Local farms bursting with blueberries
By By Ida Brown/The Meridian Star
Juen 20, 2001
Blueberry season is back and this year's crop is looking good for local growers.
The homegrown bounty is also plentiful at B &W Orchards, located on Country Road 350.
From now through October, fresh blueberries are at their peak of juicy flavor.
About 1,500 blueberry plants are growing on the 2-acre Johnson farm, which the couple first planted in 1983. For the first few years, they gave the harvest to neighbors because, at the time, the berry was not a highly sought fruit.
After Johnson's wife prepared recipe sheets to distribute, demand for the fruit increased.

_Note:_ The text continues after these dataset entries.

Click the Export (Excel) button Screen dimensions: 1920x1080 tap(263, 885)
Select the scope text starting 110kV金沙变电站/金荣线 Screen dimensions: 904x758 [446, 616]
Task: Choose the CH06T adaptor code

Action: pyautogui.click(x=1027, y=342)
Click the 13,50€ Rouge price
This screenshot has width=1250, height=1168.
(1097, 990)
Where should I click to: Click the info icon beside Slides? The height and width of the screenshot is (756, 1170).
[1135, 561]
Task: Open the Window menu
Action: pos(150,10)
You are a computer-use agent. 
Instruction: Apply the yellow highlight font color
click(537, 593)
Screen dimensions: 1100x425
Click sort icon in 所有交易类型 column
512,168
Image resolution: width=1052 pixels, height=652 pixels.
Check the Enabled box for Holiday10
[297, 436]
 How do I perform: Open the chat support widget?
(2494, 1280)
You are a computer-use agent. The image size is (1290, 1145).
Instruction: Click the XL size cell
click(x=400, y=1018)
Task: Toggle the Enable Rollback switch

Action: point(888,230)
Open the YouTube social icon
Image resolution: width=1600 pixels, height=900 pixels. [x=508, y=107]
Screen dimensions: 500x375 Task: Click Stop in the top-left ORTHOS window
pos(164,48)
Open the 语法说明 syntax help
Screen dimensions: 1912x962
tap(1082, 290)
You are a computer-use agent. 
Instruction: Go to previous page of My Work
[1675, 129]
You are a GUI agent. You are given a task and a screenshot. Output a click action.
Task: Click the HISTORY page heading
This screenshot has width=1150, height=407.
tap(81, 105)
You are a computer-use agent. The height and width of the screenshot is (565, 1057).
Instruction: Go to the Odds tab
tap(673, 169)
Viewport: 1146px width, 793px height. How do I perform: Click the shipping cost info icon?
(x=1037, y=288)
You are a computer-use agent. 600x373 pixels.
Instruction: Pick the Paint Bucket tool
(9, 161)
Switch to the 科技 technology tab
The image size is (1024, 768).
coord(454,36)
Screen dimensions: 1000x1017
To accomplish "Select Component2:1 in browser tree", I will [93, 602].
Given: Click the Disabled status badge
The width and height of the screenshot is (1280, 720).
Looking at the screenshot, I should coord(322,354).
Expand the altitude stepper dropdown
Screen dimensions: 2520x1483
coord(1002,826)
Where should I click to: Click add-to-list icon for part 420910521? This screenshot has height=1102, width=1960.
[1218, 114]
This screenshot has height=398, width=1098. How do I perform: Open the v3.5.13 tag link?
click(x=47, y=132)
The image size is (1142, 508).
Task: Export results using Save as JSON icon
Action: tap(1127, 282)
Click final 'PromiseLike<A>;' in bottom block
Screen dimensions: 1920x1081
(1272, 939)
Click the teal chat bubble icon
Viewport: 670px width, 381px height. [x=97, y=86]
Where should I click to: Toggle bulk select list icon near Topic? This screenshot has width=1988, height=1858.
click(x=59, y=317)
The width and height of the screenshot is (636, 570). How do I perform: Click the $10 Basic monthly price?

Customers may either pick their own berries at the farm for $4.50 a gallon, or buy an already picked gallon for $8.
In addition to recipe sheets, customers who pick their own berries are provided water and a stand to hold their bucket while they pick. The fields are wide and handicapped accessible and restroom facilities are available.
While picking is open to all, the Johnsons especially encourage groups and children.
Johnson Blueberry Farm is open Monday through Saturday, 7 a.m.-7 p.m. The farm is located at 11624 Suqualena Road, one mile off Highway 494. For more information, call 626-8166 or e-mail email@example.com
While blueberry lovers may pick their own at B &W Orchards, many are opting to leave the picking to the staff.
The 5-acre farm is open Monday through Saturday, 8 a.m. to 6 p.m. Customers may pick their own berries for $5 per gallon or have them picked for $7.50 per gallon. Recipes are provided upon request.
In addition to fresh berries, Robinson also sells jams and jellies.